项目正式进入制作阶段后,需要根据实际情况统计实际的资源成本消耗,并与最初的预算进行对比,一方面不断优化预估模型,另一方面对实际成本和预算之间的误差做出相应的应对措施。
硬件资源消耗
影视制作对硬件资源的需求极其大,一个项目的文件总量能够达到上百TB,需要上百台高性能图形工作站或渲染节点同时工作,并且由于涉及到多家公司之间的大量数据交接,因此需要充足的网络带宽资源。根据前期预算和排期规划,结合实际进展中的实时需求,对公司硬件资源的占用情况进行统计和调度,确保项目周期紧张时仍能够调配足够的硬件资源。结合一定的机器学习算法和自动化运维技术,能够做到硬件资源的自动调度。
Google 搜索引擎是如何对搜索结果进行排序的?(请用自己的语言描述 PageRank 算法。)
Google对搜索结果的排序主要基于两方面的因素,一是网页本身的质量,二是网页与搜索关键词的相关程度。前者主要是基于PageRank算法来计算,后者主要基于TF-IDF算法来计算。
PageRank算法
PageRank算法是Google的核心技术之一,也是Google搜索结果显著优于其他搜索引擎的关键所在。它的基本原理是:一个网页的权重,是由其他链接到它的网页的权重之和决定的。说白了这就是一个民主投票策略,简单来说,一个网页获得的来自其他网页的链接越多,那么说明它越重要,越受到大家的认可;另一方面,高权重的网页可以提升其链接到的网页的权重。

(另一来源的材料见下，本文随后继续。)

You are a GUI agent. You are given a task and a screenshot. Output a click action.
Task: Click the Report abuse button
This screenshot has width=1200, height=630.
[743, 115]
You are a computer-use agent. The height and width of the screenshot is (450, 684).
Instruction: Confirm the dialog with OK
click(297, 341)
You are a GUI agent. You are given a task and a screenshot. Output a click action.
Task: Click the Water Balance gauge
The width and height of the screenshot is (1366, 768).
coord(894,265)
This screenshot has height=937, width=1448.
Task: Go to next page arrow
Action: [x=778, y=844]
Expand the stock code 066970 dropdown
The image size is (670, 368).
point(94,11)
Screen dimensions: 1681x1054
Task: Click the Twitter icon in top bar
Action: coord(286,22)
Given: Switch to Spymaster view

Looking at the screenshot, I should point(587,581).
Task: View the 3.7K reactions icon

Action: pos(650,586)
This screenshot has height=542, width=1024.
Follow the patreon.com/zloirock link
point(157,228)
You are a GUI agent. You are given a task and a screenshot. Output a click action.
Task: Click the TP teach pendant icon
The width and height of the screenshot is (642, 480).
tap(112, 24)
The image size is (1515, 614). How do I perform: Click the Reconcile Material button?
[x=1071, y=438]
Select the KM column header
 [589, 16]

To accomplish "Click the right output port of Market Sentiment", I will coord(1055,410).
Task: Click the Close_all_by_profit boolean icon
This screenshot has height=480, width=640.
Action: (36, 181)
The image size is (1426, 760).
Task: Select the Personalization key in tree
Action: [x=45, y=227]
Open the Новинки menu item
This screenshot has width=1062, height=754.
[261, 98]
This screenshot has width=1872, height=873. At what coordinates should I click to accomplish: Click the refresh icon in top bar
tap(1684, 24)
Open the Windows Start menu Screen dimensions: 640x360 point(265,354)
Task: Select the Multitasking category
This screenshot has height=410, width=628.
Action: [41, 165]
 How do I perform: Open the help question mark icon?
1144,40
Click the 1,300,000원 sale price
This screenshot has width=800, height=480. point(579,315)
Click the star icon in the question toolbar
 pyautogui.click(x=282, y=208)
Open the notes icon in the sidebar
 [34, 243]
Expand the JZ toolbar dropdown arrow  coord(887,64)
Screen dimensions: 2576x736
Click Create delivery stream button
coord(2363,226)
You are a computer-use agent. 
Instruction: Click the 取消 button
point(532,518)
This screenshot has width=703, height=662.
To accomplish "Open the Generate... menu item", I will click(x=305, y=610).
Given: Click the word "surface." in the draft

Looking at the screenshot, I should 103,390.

PageRank算法将整个互联网视为一个整体进行计算,由于网页之间是相互链接的,一个网页的排名由其他指向它的网页决定,而那些指向它的网页的排名又需要使用同样的算法得出,因此最终整个运算变成了一个递归运算。为了避免出现死循环,实际操作上先为所有网页取一个相同的初始权重值,然后逐步迭代计算每个页面的权重,并在两次迭代计算差别足够小时停止迭代,这时候运算结果就已经收敛到基本准确。
在实际实现上,还需要考虑两种特殊的情况,一是页面只有入链没有出链,二是单个或多个页面之间的链接形成闭环,这两种情况都会导致这些页面不断吸收其他页面的PR值,使得其他页面的PR值最终趋于0,这显然是不合理的。既然理论上无法解决这个问题,则从实际出发,无论是没有出链的情况还是闭环链接的情况,对于真实的访问者来说,他都有一定的概率通过直接输入网址来跳转到其他页面,而不会因为这两种特殊情况而陷入僵局。因此,最终的改进算法对网页权重的考量结合了来自其他页面的入链,以及用户直接通过输入网址进入该页面的概率。
对于整个搜索引擎收录的海量网页进行整体计算显然是计算量非常大的,为了便于拆分成MapReduce之类的分布式并行计算,PageRank算法实际上使用了矩阵运算作为每次迭代的计算方式。
TF-IDF算法
TF即词频,指的是某个词在网页中出现的频率,它的计算方式是该词在网页中出现的次数除以网页的总词数。对于多个词组成的搜索关键词,整个关键词的词频是其分词过后每个词的词频之和。
IDF即逆文档频率,指的是一个词的特殊程度,即当页面中出现该词的时候,能够以此确定页面主题的程度,其计算公式是对所有页面总数和包含该词的页面数的商取对数。
针对给定的关键词和页面,计算出该词的TF值与IDF值的乘积,该乘积越大则表明给定网页与该词的相关性越高。